Sommaire de l'article
OBJECTIVE: To compare non-ethnically based supermarkets and Latino grocery stores (tiendas) in a lower-income region with regard to the availability, quality and cost of several healthy v. unhealthy food items.
DESIGN: A cross-sectional study conducted by three independent observers to audit twenty-five grocery stores identified as the main source of groceries for 80 % of Latino families enrolled in a childhood obesity study. Stores were classified as supermarkets and tiendas on the basis of key characteristics.
SETTING: South San Diego County.
SUBJECTS: Ten tiendas and fifteen supermarkets.
RESULTS: Tiendas were smaller than supermarkets (five v. twelve aisles, P = 0·003). Availability of fresh produce did not differ by store type; quality differed for one fruit item. Price per unit (pound or piece) was lower in tiendas for most fresh produce. The cost of meeting the US Department of Agriculture’s recommended weekly servings of produce based on an 8368 kJ (2000 kcal)/d diet was $US 3·00 lower in tiendas compared with supermarkets (P < 0·001). The cost of 1 gallon of skimmed milk was significantly higher in tiendas ($US 3·29 v. $US 2·69; P = 0·005) and lean (7 % fat) ground beef was available in only one tienda (10 %) compared with ten (67 %) supermarkets (P = 0·01).

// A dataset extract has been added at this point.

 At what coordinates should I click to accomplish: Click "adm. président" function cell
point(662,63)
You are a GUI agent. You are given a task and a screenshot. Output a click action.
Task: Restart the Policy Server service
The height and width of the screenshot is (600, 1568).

CONCLUSIONS: Barriers remain in the ability to purchase healthier dairy and meat options in tiendas; the same is not true for produce. These results highlight the potential that tiendas have in improving access to quality, fresh produce within lower-income communities. However, efforts are needed to increase the access and affordability of healthy dairy and meat products.